Of course if I could explain the angel in the bush as being an angel named 'Joshua' I would. But the difficulties are clearly that Joshua is originally named Hosea and his name is changed by means of letter substitution. So 'Joshua the son of Nun' can't be an angel. Yes Joshua is brought into the tent of meeting. But again you have to explain a scenario where Moses is transformed into a divine figure and that transformation is effected by his private encounter with the 'second God.' If you can do that by means of an angel named Joshua you have something to work with. I just can't see it.

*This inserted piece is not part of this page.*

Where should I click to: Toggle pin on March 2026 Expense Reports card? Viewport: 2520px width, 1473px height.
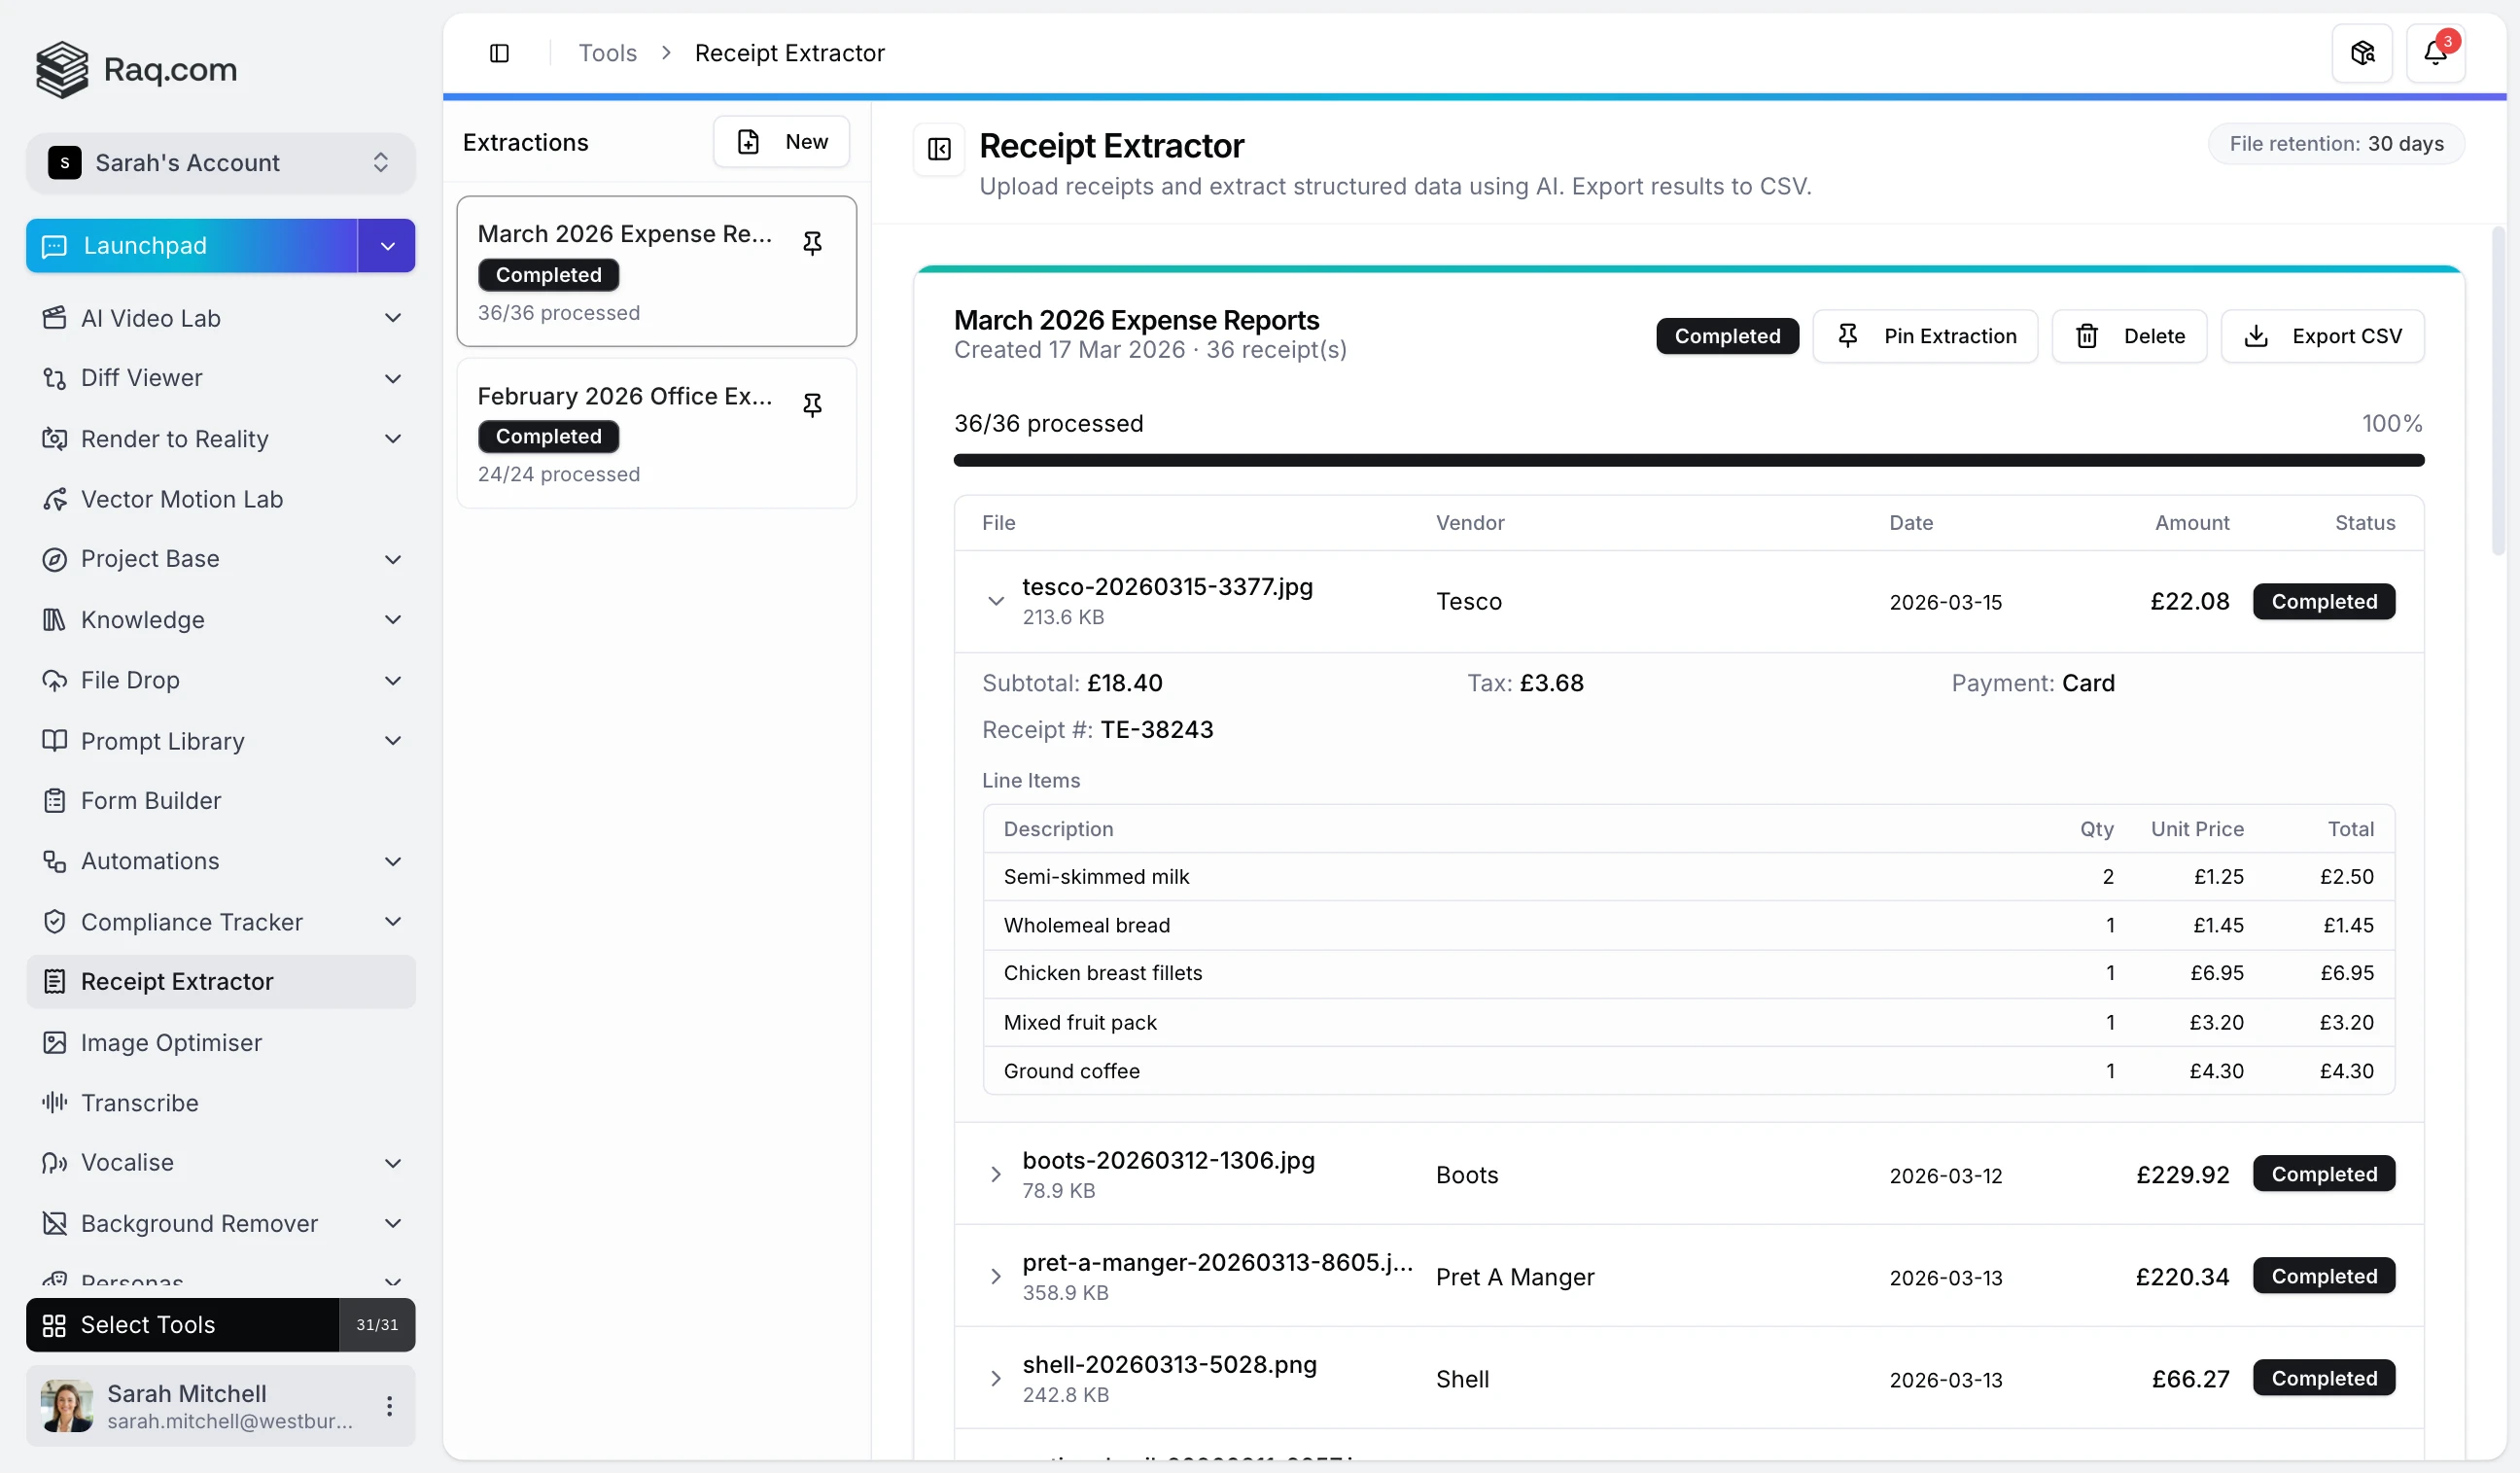[x=812, y=243]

But once again, Moses is clearly the human being who is transformed into a divinity by means of his private encounter with the second God and that experience is what is the driving force behind the mystery religion that was Christianity. Ur-Christianity has no central importance assigned to David (if only to make explicit that Jesus was not the son of David). Solomon is understood to be a bad figure who ensnare demons to make the temple which is also a bad thing. Because the emphasis is on Moses's experience at Sinai as a precursor for the experience that the same angel brought to all of humanity, the temple is understood as NECESSARILY destroyed and sacrifices abolished. It explains the emphasis on the ten commandments as the living testimony to the centralness of the theophany on Sinai. It just starts from the core controversy of the second commonwealth period.

If Moses was a man who became God = the-man-(of)-God that experience is transformed into a sign of what was to come rather than limited to one man. Curious that orthodox Christianity does the same thing with the crucifixion of Jesus viz. martyrdom as the pathway to divinity.
“Finally, from so little sleeping and so much reading, his brain dried up and he went completely out of his mind.”